Exercise requirements:
Where a line in the listing below holds "pixels", add it to the tally, and reply with that tally alone.

Data shown below:

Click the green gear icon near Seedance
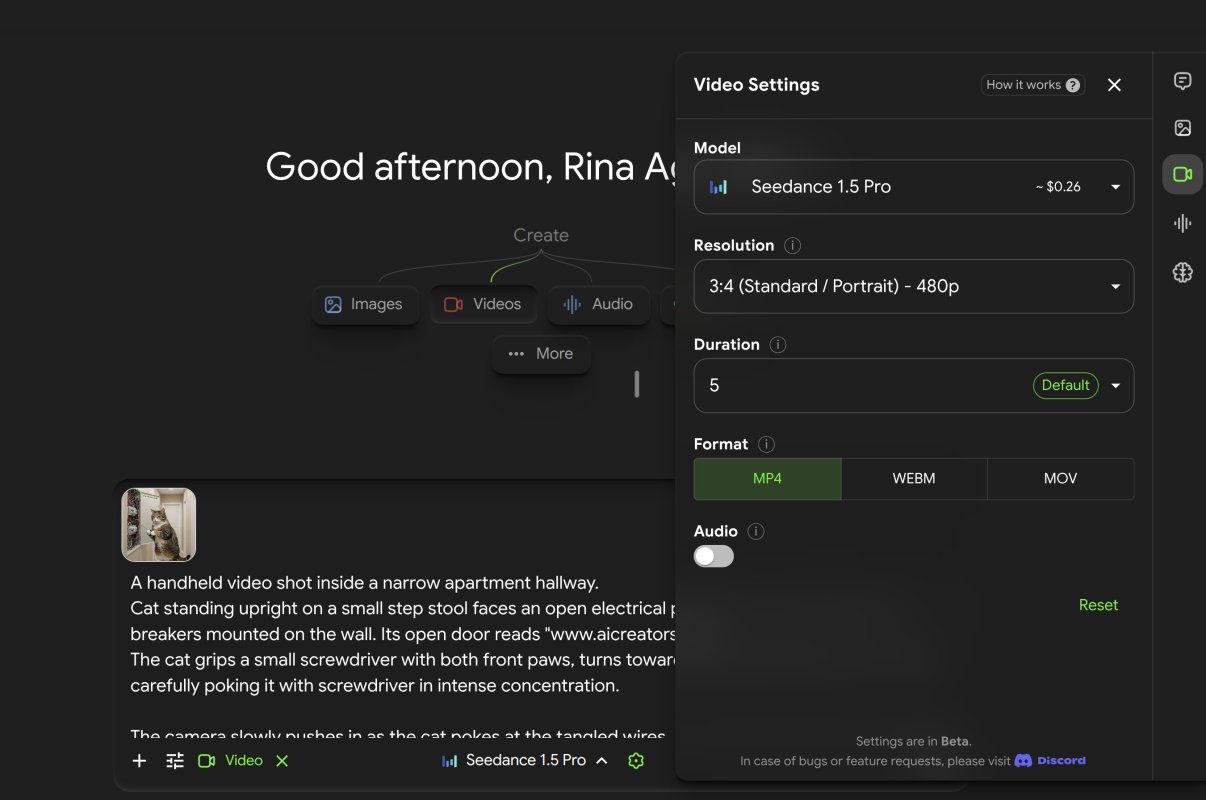636,760
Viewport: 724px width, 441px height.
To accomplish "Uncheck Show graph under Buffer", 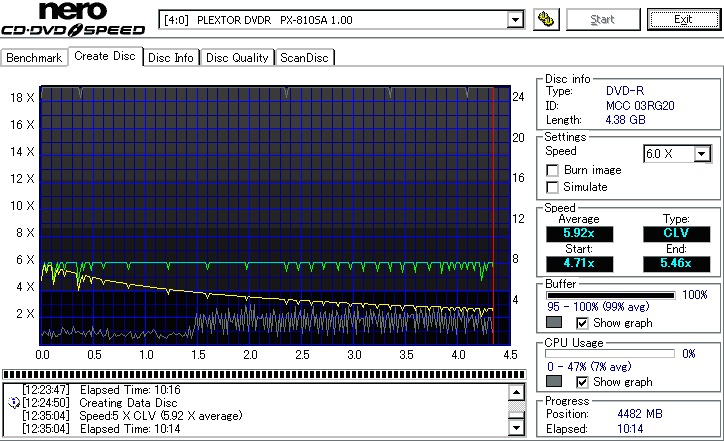I will coord(583,323).
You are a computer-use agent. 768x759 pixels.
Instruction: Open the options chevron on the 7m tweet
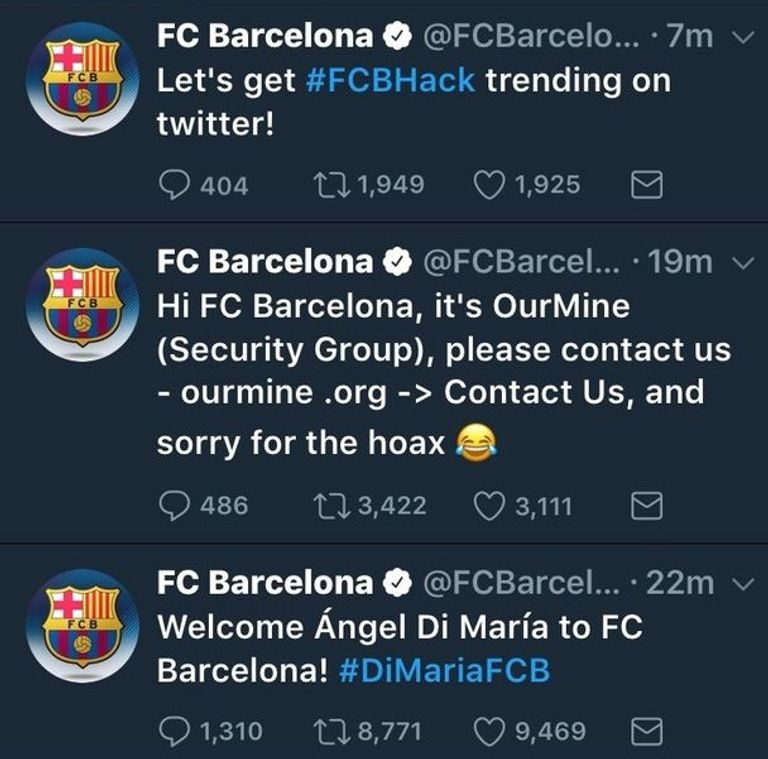point(743,38)
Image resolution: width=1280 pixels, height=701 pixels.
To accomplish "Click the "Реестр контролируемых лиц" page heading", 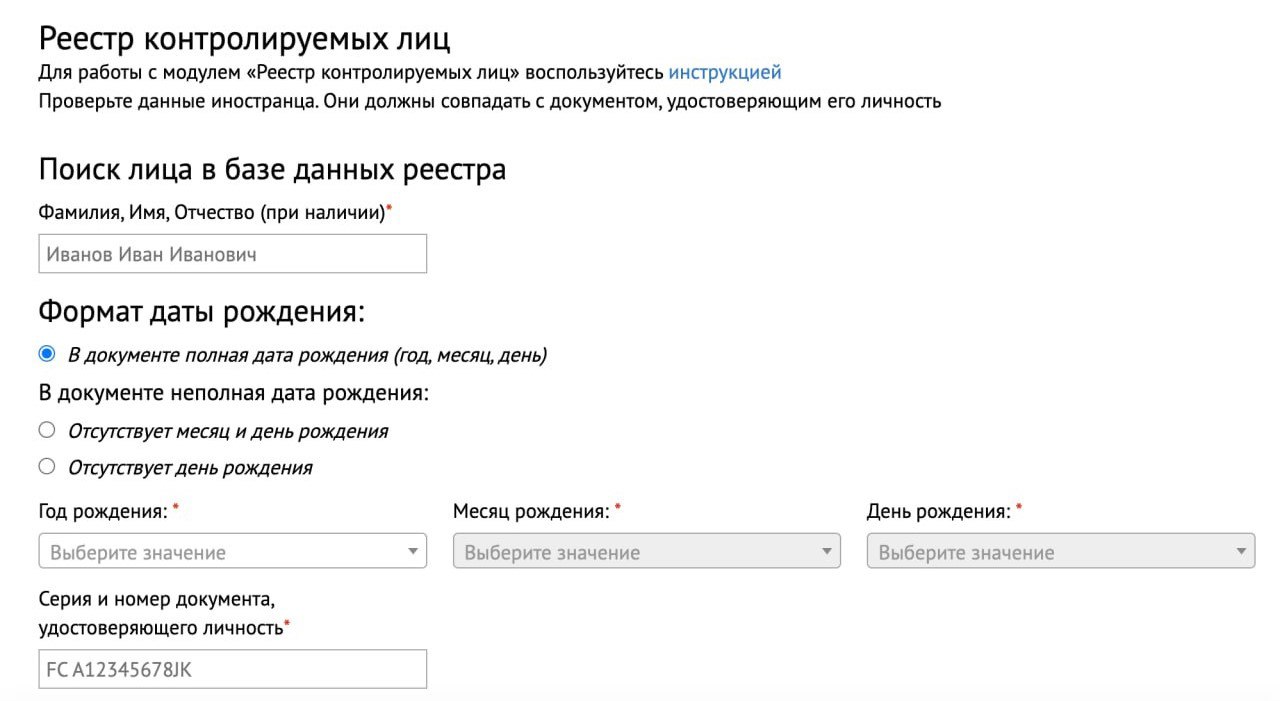I will 244,39.
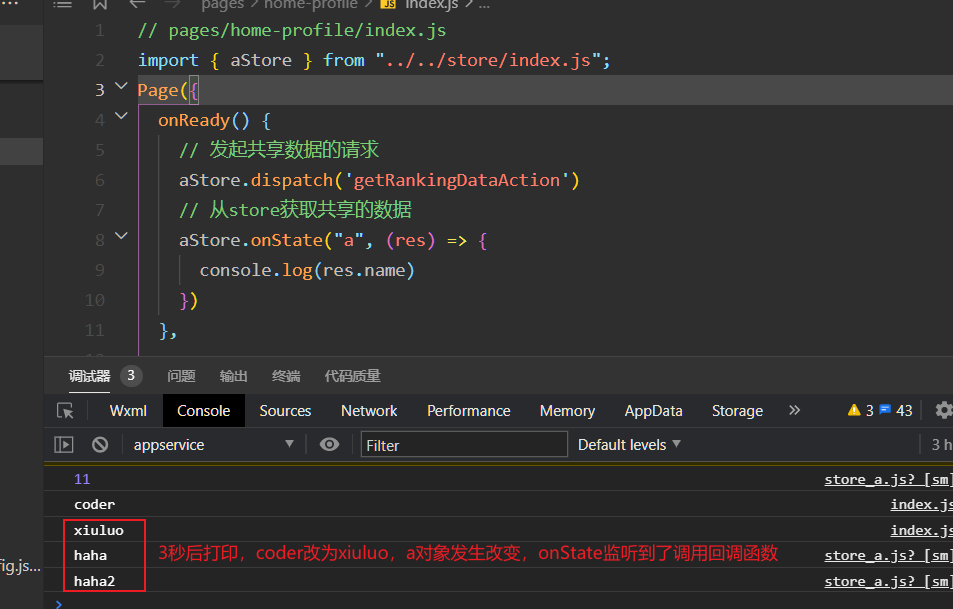This screenshot has width=953, height=609.
Task: Toggle live expression eye icon
Action: coord(329,445)
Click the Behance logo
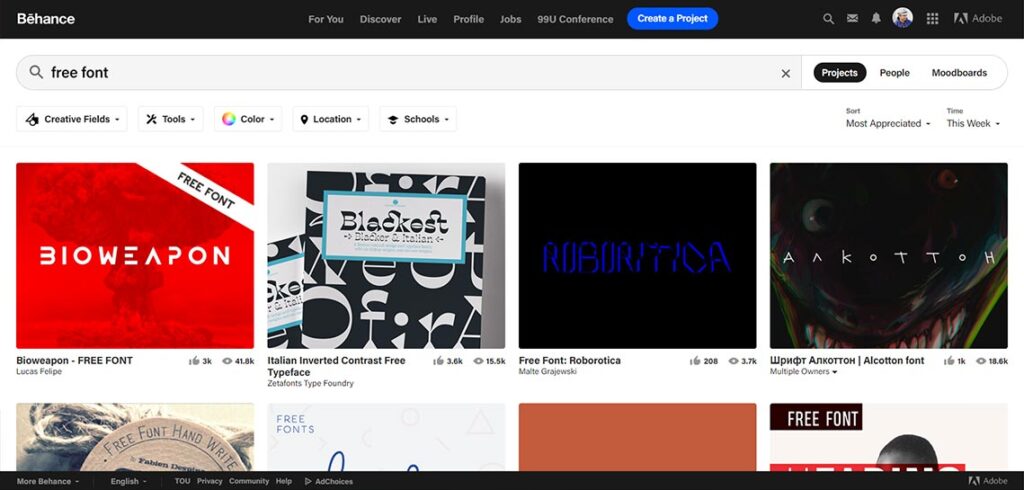The height and width of the screenshot is (490, 1024). point(46,19)
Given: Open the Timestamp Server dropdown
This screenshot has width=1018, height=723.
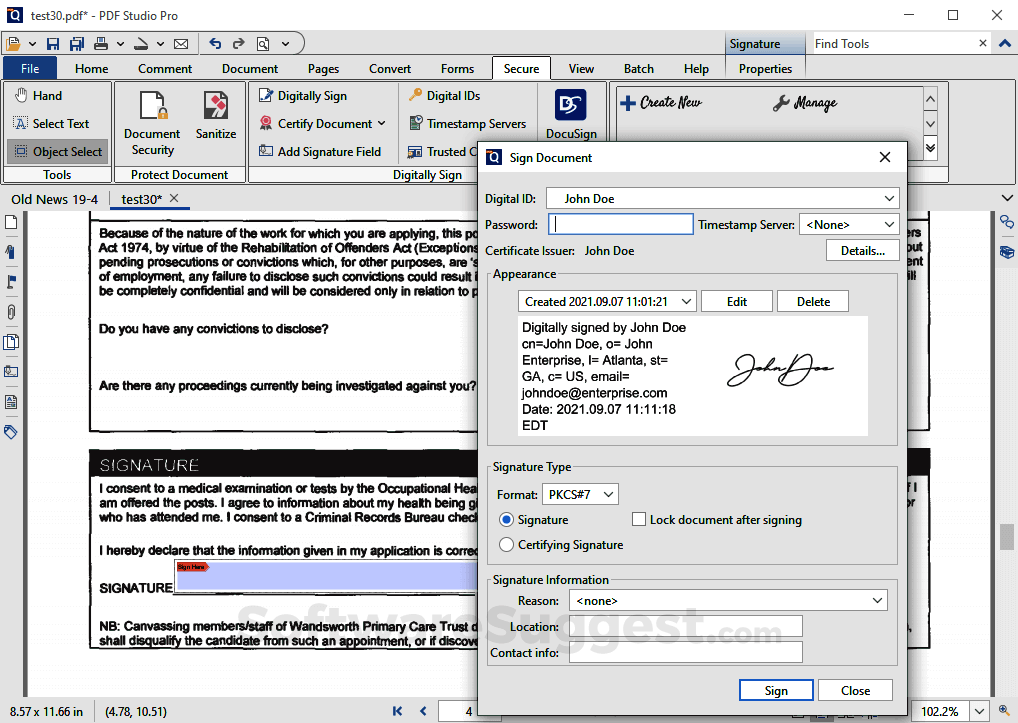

End of Data shown.

Task solution:
2